***

Виктор Венеров
В конце концов, он был прав. Вина моя действительно существовала, не смотря на то, что доказывал он мне ее на крике, чем мешал соглашаться с ним, не смотря на то, что, будучи подчинен злобе, он утрировал значения некоторых моим поступков, усиливал степень моей ответственности, сложность моей виновности. Я же, ничего не признавал открыто, используя многочисленные оговорки, намекая на правильность уменьшение степени моей вины и на его чрезмерную истеричность и предвзятость. Я был подавлен, испытывая неприязнь к себе, но в то же время, считал справедливым не испытывать ее. Я был преступник и мученик в одном теле.

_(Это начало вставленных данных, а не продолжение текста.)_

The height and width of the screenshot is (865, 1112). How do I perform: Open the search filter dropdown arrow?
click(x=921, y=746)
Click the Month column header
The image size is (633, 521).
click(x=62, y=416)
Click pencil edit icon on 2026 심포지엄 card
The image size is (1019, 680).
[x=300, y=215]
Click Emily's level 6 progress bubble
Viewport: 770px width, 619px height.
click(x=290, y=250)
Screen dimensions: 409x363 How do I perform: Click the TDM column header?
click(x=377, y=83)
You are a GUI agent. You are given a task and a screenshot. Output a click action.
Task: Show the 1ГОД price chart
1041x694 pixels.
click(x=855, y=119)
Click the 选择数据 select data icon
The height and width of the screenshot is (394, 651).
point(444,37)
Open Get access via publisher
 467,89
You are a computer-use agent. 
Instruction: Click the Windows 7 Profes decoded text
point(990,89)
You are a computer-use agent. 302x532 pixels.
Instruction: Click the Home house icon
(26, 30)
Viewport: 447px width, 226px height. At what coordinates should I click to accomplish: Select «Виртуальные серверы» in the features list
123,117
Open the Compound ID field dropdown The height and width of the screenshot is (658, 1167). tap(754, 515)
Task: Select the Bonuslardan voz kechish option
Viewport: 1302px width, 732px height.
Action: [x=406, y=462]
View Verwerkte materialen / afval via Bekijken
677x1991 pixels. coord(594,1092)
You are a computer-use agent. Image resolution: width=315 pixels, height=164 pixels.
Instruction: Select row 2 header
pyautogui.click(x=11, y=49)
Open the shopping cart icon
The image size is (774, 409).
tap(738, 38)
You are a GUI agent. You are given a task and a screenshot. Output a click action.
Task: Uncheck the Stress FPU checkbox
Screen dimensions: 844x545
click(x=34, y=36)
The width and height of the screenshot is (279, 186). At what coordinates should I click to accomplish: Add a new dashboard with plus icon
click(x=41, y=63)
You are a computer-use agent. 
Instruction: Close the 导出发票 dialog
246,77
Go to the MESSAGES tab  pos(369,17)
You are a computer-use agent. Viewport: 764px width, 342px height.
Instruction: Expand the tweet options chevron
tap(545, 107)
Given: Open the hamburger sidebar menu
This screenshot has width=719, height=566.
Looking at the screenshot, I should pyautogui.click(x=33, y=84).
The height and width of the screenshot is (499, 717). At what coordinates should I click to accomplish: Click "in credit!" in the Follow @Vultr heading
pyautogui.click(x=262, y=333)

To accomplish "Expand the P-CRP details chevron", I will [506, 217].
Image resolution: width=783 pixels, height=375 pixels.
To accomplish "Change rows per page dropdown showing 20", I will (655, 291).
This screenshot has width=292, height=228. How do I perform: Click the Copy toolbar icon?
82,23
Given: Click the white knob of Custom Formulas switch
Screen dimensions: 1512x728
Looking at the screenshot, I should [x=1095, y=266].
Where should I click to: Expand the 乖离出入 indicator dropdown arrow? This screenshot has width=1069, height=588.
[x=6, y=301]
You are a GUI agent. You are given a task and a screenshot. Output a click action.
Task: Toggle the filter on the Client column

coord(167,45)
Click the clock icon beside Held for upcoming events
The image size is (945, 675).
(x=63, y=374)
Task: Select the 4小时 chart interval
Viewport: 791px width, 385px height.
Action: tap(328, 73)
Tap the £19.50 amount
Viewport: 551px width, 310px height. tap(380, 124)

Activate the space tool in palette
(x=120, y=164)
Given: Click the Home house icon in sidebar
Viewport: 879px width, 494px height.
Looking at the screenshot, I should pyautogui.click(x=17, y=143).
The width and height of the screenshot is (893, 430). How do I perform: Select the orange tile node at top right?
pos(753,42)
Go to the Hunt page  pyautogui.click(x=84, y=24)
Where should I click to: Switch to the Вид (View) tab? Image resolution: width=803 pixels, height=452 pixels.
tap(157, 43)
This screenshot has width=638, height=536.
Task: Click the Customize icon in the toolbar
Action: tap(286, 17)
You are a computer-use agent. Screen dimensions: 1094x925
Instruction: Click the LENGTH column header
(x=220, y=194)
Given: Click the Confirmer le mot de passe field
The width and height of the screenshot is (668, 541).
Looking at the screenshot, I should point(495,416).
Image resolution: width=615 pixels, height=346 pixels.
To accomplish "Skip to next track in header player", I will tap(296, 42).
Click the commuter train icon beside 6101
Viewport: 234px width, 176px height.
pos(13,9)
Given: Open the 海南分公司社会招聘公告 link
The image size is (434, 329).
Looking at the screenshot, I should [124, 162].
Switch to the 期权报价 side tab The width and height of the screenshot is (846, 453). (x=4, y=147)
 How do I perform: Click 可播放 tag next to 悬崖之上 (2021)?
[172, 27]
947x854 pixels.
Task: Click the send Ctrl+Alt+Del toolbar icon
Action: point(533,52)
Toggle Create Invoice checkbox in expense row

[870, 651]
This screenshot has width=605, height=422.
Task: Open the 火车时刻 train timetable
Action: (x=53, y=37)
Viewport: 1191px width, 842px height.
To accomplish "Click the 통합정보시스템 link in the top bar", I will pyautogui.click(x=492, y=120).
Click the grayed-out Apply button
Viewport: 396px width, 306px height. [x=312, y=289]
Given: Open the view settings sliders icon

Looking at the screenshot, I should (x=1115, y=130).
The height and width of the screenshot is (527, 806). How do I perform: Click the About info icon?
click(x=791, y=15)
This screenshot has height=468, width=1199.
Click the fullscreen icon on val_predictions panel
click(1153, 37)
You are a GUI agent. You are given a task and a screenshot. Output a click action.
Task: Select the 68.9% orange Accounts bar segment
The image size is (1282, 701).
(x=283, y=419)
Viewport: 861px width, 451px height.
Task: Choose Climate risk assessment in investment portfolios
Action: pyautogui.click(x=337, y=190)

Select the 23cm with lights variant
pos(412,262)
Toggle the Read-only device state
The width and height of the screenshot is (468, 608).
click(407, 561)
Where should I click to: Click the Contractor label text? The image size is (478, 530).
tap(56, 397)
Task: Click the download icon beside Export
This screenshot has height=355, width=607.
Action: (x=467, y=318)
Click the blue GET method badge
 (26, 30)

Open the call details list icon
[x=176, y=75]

Спустя ночь хотелось быть обособленным и не с кем не говорить. Казалось, что сам факт любого диалога, будет глуп и излишен. Что обмен словами со мной не возможен, так же как и радость невозможна в отчаянии. Возможность что-либо говорить и тем более смотреть на людей, проявлять обходительность или вежливость – пугала и вызывала отвращение.

В таком состоянии легче всего напасть на не виновного. Но если уж нападают на меня, если эта нападка усилена мелочностью, нелепостью, тогда, становится жаль себя до отвращения, хочется перестать думать о жалости к себе, как об уродстве, привлекающем к себе внимание.
Если же случится первое, и нападу я, нападу на человека, более слабого, тогда осознание того, что я преступник возрастет на столько, что я захочу навредить себе, как то вызвать у себя физическую боль, или просто начать орать и ломать вещи, но так, чтобы никто этого не видел, получить право снова жалеть себя. Иначе все невыносимо. Из этой ситуации нет другого выхода, кроме как свести ее на нет, представить, что ничего не было и вообще, что это не важно. Но пока тебе напоминают о вине и не собираются прощать — это невозможно. Просто ждешь, допуская вероятность, что в этот раз уже ничего не простится.